Adjusted Diluted EPS -- Adjusted Net Income divided by the weighted average number of shares of common stock and dilutive securities outstanding during the period.

Adjusted EBITDA -- Net income, excluding, if applicable (1) non-cash compensation expense, (2) depreciation expense, (3) amortization expense, (4) goodwill and asset impairments, (5) income taxes, (6) interest income and interest expense and (7) other non-operating income and expense and (8) stand-alone and public company expense. The Company's presentation of Adjusted EBITDA may not be comparable to similarly-titled measures used by other companies.

Adjusted Net Income -- Net income attributable to common stockholders, excluding incremental non-cash compensation expense and incremental stand-alone and public company costs, all net of tax.

Ancillary Member Revenue -- Other member related revenue including insurance and travel related services.

Available Room Nights -- Number of nights available at Aston-managed vacation properties during the period.

Average Revenue per Member -- Membership fee revenue, transaction revenue and ancillary member revenue for the applicable period, divided by the monthly weighted average number of active members during the applicable period.

Constant Currency -- Represents comparison eliminating the effects of foreign currency translation between periods.

EBITDA -- Net income, excluding, if applicable (1) non-cash compensation expense, (2) depreciation expense, (3) amortization expense, (4) goodwill and asset impairments, (5) income taxes, (6) interest income and interest expense and (7) other non-operating income and expense. The Company's presentation of EBITDA may not be comparable to similarly-titled measures used by other companies.

Free Cash Flow -- Cash provided by operating activities less capital expenditures.

Gross Lodging Revenue -- Total room revenue collected from all Aston-managed occupied rooms during the period.
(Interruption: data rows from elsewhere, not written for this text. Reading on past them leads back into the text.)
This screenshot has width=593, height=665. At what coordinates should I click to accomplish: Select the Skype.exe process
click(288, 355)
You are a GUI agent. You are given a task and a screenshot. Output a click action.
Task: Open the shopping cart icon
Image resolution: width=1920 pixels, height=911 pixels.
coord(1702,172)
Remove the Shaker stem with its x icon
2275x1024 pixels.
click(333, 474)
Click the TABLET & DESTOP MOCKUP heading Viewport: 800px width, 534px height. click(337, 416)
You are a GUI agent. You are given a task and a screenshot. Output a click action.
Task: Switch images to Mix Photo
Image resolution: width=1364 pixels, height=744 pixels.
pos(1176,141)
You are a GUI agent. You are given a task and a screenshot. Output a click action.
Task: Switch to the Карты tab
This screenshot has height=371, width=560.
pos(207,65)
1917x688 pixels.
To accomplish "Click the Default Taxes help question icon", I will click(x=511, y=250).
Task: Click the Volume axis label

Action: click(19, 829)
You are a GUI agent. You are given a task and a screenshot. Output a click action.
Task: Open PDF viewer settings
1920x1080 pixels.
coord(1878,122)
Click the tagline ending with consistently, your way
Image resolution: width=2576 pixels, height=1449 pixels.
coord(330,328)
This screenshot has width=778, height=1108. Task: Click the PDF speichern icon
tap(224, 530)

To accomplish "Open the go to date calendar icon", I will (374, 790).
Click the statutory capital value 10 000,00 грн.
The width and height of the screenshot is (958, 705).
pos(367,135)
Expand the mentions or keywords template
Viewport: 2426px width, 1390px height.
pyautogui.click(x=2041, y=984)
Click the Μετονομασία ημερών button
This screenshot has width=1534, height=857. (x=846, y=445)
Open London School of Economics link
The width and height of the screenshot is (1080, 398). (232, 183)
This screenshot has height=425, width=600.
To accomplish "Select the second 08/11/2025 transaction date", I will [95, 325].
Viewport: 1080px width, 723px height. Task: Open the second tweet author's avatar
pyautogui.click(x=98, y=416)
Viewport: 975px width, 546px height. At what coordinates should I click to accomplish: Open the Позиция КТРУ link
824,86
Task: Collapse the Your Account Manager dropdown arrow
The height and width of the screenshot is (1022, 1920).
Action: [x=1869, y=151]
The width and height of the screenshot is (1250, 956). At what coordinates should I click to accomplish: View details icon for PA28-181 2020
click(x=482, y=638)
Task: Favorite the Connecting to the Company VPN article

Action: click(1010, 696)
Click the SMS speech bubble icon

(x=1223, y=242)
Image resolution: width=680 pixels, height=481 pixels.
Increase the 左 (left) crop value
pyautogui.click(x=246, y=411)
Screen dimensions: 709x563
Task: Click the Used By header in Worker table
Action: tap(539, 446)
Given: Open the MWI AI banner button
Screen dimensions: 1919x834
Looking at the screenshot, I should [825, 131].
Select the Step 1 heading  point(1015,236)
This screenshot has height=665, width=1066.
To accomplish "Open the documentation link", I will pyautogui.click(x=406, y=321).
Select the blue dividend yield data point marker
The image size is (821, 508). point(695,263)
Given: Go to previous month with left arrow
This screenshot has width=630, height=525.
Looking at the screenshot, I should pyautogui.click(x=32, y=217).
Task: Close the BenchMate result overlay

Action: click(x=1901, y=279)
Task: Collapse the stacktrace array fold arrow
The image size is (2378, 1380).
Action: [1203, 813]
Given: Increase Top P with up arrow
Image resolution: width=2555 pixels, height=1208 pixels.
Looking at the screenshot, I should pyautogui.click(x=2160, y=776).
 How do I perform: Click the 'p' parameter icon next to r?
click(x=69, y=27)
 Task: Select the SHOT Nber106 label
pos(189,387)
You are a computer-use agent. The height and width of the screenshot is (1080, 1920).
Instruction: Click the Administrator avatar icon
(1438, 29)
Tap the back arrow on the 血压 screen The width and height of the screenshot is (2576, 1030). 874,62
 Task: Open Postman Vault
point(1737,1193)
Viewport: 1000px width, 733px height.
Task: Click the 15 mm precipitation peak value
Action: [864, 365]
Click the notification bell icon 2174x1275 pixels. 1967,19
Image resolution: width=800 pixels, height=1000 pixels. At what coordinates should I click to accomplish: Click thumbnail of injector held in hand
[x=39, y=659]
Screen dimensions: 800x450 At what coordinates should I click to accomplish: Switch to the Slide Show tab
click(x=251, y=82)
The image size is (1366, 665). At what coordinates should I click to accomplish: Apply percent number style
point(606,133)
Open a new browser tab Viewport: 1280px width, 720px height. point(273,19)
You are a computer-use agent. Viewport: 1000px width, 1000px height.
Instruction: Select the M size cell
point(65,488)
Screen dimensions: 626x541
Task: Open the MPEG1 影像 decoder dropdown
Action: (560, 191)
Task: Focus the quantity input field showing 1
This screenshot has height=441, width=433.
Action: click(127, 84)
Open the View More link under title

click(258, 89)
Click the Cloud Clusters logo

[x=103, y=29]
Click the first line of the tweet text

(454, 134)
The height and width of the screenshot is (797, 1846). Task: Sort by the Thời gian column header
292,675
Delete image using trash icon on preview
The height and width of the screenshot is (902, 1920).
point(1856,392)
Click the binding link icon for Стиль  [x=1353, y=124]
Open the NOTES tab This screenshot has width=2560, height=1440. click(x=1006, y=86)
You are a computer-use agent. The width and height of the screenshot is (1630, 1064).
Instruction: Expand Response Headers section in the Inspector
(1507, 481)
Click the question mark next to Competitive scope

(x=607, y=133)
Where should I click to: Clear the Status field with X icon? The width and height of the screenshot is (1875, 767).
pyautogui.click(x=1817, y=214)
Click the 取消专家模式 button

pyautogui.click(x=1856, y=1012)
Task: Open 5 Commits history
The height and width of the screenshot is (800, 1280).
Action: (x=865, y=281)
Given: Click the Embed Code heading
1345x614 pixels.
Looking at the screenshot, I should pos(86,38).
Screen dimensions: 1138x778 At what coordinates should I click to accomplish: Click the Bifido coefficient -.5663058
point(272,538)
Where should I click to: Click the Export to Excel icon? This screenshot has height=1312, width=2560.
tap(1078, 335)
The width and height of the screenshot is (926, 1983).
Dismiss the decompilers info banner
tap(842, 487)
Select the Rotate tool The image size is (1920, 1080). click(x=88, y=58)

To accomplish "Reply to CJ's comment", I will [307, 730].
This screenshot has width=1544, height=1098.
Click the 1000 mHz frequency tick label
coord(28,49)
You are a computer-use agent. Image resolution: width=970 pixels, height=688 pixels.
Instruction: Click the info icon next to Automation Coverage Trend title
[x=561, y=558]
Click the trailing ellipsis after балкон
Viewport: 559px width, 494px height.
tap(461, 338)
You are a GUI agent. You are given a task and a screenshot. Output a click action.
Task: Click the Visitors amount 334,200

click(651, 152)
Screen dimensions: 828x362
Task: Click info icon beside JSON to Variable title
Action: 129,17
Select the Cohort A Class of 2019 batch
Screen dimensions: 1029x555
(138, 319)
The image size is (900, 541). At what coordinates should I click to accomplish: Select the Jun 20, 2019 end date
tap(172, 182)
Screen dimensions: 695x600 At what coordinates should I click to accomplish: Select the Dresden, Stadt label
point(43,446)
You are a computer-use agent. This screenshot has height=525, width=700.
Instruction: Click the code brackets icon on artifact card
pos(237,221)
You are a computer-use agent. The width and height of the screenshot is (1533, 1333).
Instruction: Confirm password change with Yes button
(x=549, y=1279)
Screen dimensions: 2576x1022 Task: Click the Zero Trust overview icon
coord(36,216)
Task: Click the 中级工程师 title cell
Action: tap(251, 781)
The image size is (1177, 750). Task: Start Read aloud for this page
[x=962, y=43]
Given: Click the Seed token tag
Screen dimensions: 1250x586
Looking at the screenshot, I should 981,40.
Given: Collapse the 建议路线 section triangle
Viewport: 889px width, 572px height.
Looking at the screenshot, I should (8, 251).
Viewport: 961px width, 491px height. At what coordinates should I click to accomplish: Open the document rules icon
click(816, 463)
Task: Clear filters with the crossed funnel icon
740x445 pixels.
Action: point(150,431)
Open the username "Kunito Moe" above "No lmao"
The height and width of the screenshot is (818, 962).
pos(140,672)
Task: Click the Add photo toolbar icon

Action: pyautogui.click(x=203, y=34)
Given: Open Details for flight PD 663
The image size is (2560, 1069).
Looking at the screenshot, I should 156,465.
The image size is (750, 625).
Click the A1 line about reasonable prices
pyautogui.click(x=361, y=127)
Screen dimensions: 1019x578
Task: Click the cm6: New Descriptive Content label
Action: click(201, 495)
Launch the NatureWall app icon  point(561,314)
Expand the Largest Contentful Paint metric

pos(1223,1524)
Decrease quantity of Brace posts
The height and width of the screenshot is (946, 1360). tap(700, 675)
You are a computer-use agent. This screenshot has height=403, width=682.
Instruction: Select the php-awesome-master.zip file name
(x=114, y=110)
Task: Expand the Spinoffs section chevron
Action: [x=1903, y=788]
Pass-through Revenue -- Represents the compensation and other employee-related costs directly associated with Aston's management of the properties that are included in both revenue and cost of sales and that are passed on to the property owners without mark-up. Management believes presenting gross margin without these expenses provides management and investors a relevant period-over-period comparison.

RevPAR -- Gross Lodging Revenue divided by Available Room Nights during the period.

Total Active Members -- Active members of Interval's primary exchange network as of the end of the period. Active members are members in good standing that have paid membership fees and any other applicable charges in full as of the end of the period or are within the allowed grace period.

Transaction Revenue -- Transactional and service fees paid primarily for exchanges, Getaways, and reservation servicing.